Camilo Castelo Branco

A Queda dum Anjo é o título de um romance satírico de Camilo Castelo Branco, escrito
em 1866.
Nele o autor descreve a corrupção de Calisto Elói de Silos e Benevides de Barbuda,
morgado da Agra de Freimas, um fidalgo minhoto camiliano e o anjo do título, quando se
desloca da província para Lisboa.
Uma das mais célebres obras literárias escritas por Camilo Castelo Branco, descreve
de maneira caricatural a vida social e política portuguesa e traz, ainda, um aspecto risível ao
tratar, também, do desvirtuamento do Portugal antigo.
É uma parábola humorística na qual o protagonista, Calisto, um fidalgo austero e
conservador, encarna de maneira satírica o povo português. Ao ser eleito deputado, Calisto vai
para Lisboa, onde se deixa corromper pelo luxo e pelo prazer que imperam na capital. Torna-se
amante de uma prima distante, Ifigénia, nascida no Brasil, uma relação reprovada pela
sociedade puritana portuguesa. Outra atitude que provoca os princípios portugueses é a
transição do personagem da posição política miguelista (e de oposição) para a do partido
liberal, no governo. Ironicamente, a esposa de Calisto, Teodora, uma aldeã prosaica, imita-o na
devassidão e é igualmente corrompida. Ao ser ignorada por Calisto, sucumbe ao prazer da
modernidade juntamente com um primo interesseiro com quem passa a ter um relacionamento.

RESUMO DA OBRA:
Calisto Elói, era morgado de Agra de Freimas, vivia em Caçarelhos em perfeita
harmonia com a sua esposa, D. Teodora de Figueiroa. O seu conhecimento dos clássicos, aos
quais dedicou toda a vida, enche-o de uma sabedoria moralista e conservadora que o faz ser
eleito deputado pelo círculo de Miranda.

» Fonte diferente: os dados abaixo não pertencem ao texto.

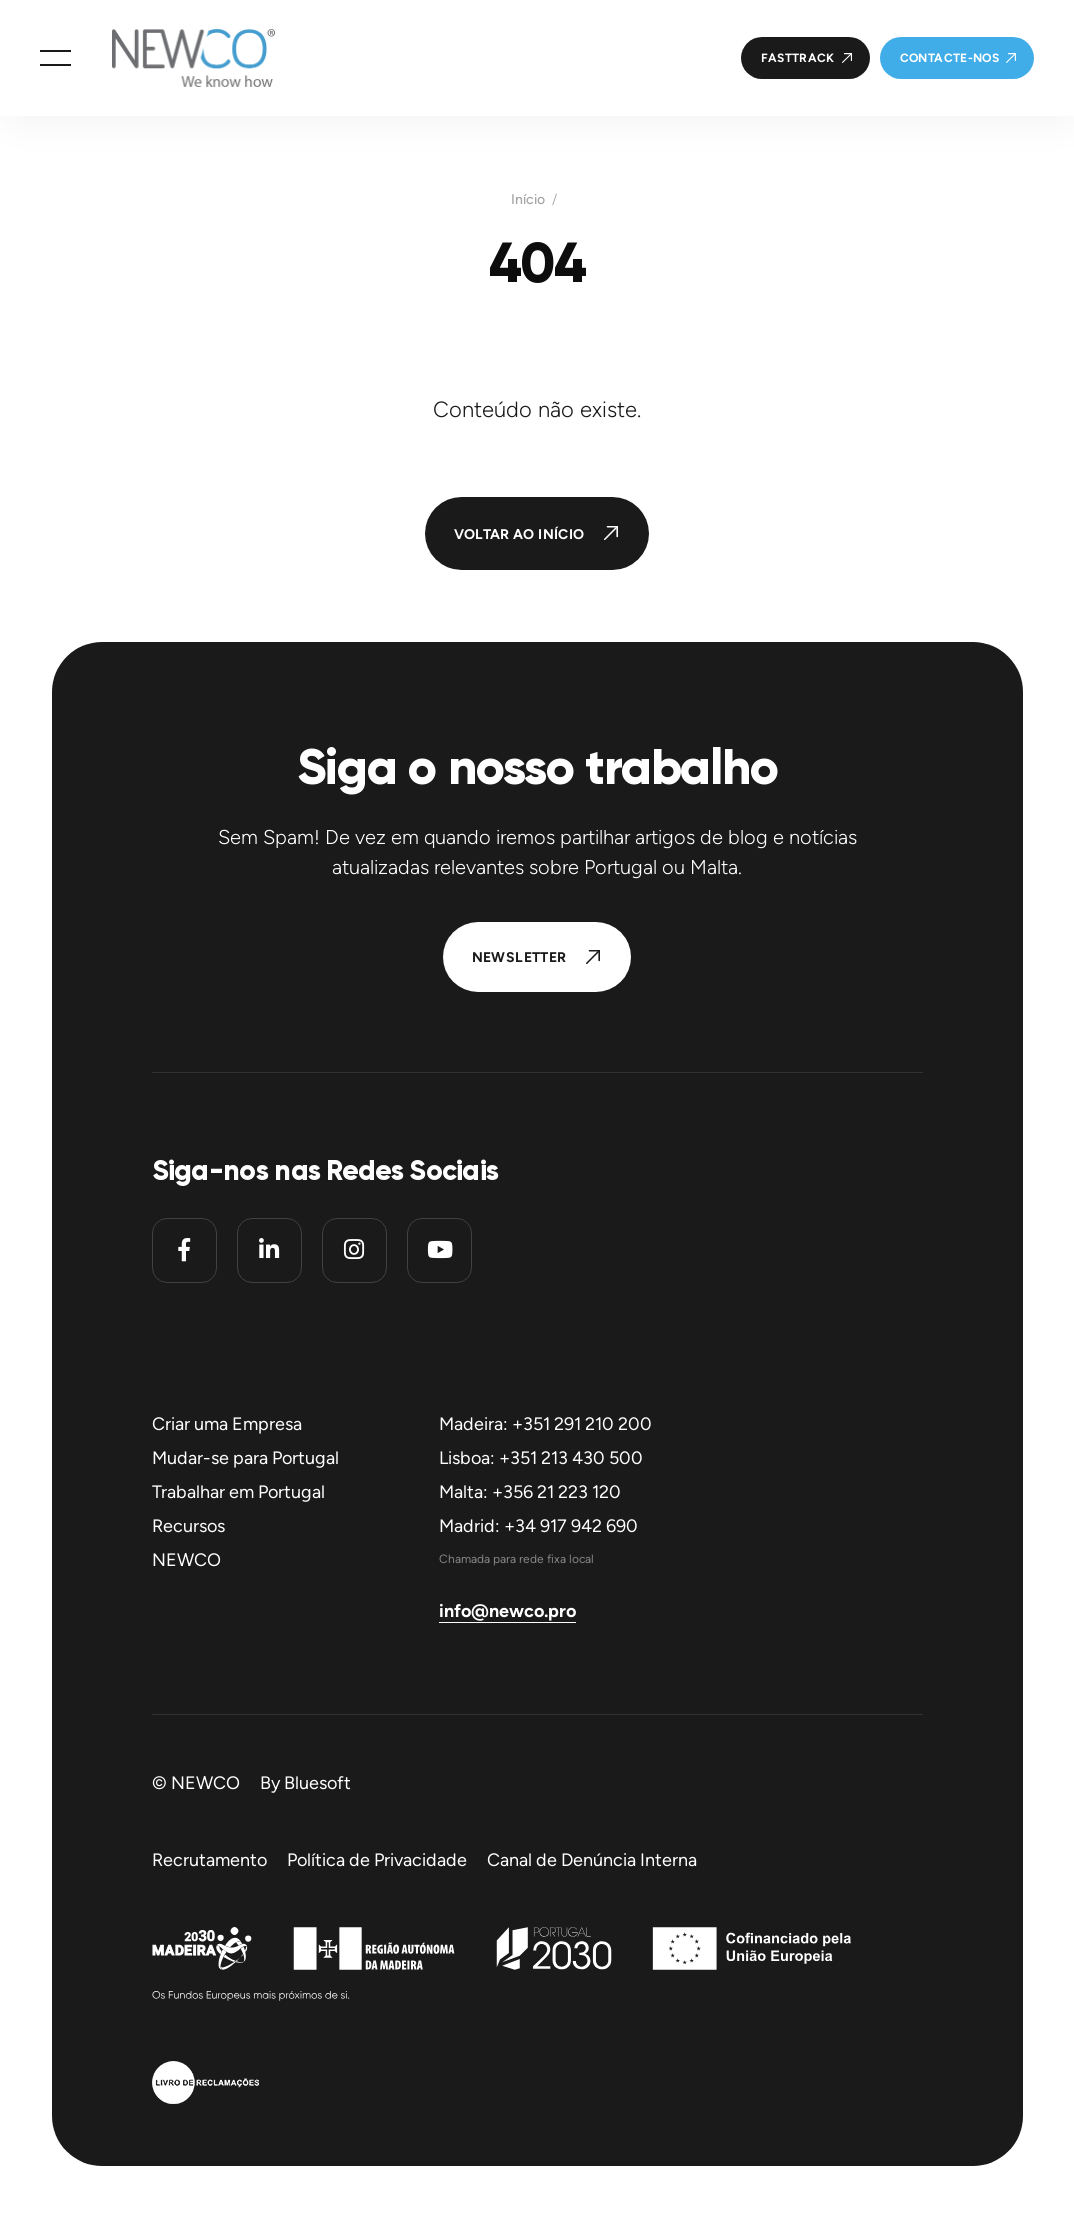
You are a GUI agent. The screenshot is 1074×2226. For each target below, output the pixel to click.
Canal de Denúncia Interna (592, 1860)
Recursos (188, 1526)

Entretanto muda-se para Lisboa. O idiolecto florido do
deputado ibório Meireles, cujas tendências plagiárias Calisto não tarda a denunciar. O seu
estatuto incorrupto e, contudo, anacrónico é simbolizado pelo traje, cujo feitio copiara daquelas
do seu casamento, molde imutável de todo o seu vestuário desde então. Mas a experiência da
sociedade lisboeta, cheia de mulheres atraentes, que lêem Balzac, não deixa o herói imune. A
contaminação da personagem e os indícios da queda expressam-se exteriormente através da
primeira visita a um alfaiate lisboeta, impulsionada pela intenção de impressionar uma jovem
menina casadoira cuja irmã, ele mesmo acabara de resgatar de uma ligação adúltera. Esse é o
primeiro passo na transfiguração de anjo em «esbelta figura de homem». A sua própria mulher
não o reconhecerá. Esta transfiguração exterior traduz a sua moral, consumada na defesa de
princípios liberais em discursos tão ocos como aqueles que no início condenara e na ligação
adúltera que mantém com uma viúva brasileira, D. Efigénia Ponce de Leão, de quem terá dois
filhos. Por sua vez, D. Teodora, último reduto aparente do Portugal antigo, deliciosamente
expresso nas suas cartas ao marido não correspondidas, acaba por relacionar-se com seu
primo, adoptando também ela as novas modas com que contactara numa viagem iniciática a
Lisboa, que foi a última tentativa falhada de reaver o marido.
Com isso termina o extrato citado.